Está ficando mais difícil sustentar o paradigma do "Nós contra Eles". A noção de que o “Outro” é visto como um perigo e ele deve ser mantido afastado, sob controle ou até mesmo aniquilado — sendo essa a função fundamental do Poder. A história do séc. XX foi moldada a ferro e fogo por essa polarização. Ironicamente o último século também foi marcado por níveis crescentes de interação. As mesmas revoluções técnicas que nos trouxeram a internet, voos intercontinentais, smartphones, pousos na lua e satélites que enxergam o início dos tempos foram impulsionadas pela possibilidade real e constante do conflito com o Outro. Chegamos à "mútua aniquilação assegurada".
O que sabemos não cabe nas antigas caixas. Nos falham as categorias lineares e visões binárias. Apesar dos esforços dos demagogos, agitadores e tradicionalistas, fica cada vez mais claro que não podemos nos dar o luxo de nos perceber como separados de nenhum outro ser vivo.
Ao avançarmos se torna cada vez mais caro continuar sustentando o mito da separação. Pagamos limitando horizontes relacionais, tendo vidas menores, jamais permitindo que se aproximem as lições que verdadeiramente precisamos, pois elas são perigosas. Elas podem levar toda a familiaridade, arrebentar as amarras que no fundo confortam. É sedutor viver nas nossas mentes, tentando decidir o que é melhor sem agir em direção alguma. Empilhamos palavras, nomeamos futuros fictícios e ao, nomear, separamos.
Palavras definem e para definir dissecam. Para dissecar é necessário interromper. Toda explicação é um pulo de fé onde algo é reduzido, morto, congelado e metaforizado na esperança de provocar a compreensão. Essa tal compreensão como utilizo aqui é um fenômeno dinâmico, orgânico e em constante construção. Não pode nunca ser completa — ela é pessoal, subjetiva e em última instância viva. Por isso comunicar é dolorido e exige tanta habilidade. É preciso cultivar um estado específico para canalizar ao reino humano concepções dessa ordem sutil.

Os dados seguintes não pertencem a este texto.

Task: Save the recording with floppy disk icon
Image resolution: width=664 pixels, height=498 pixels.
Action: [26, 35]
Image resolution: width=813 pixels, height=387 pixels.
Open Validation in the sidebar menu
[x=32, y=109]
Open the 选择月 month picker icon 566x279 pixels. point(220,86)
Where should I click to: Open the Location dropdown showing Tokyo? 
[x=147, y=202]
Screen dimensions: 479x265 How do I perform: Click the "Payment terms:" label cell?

O outro é uma ficção. Você é uma ficção. Toda percepção é artesanal. Somos todos artistas melhores do que supomos, disse o filósofo. Toda a realidade é sua criação. Simultaneamente percebemos e criamos o mundo e no relacionar estamos vulneráveis ao mundo do outro. É perigoso.
É preciso saber ser simultâneo para sobreviver à uma colisão de mundos. Empilhar realidades sem escolher, sem dissecar, sem separar. Suspender conclusões finais e cultivar um jardim de visões de mundo, nada mais do que protótipos operacionais que anseiam pela contribuição do outro, para quem sabe, alimentar nossa compreensão do todo, sobre tudo… o nosso tudo, que tende a crescer.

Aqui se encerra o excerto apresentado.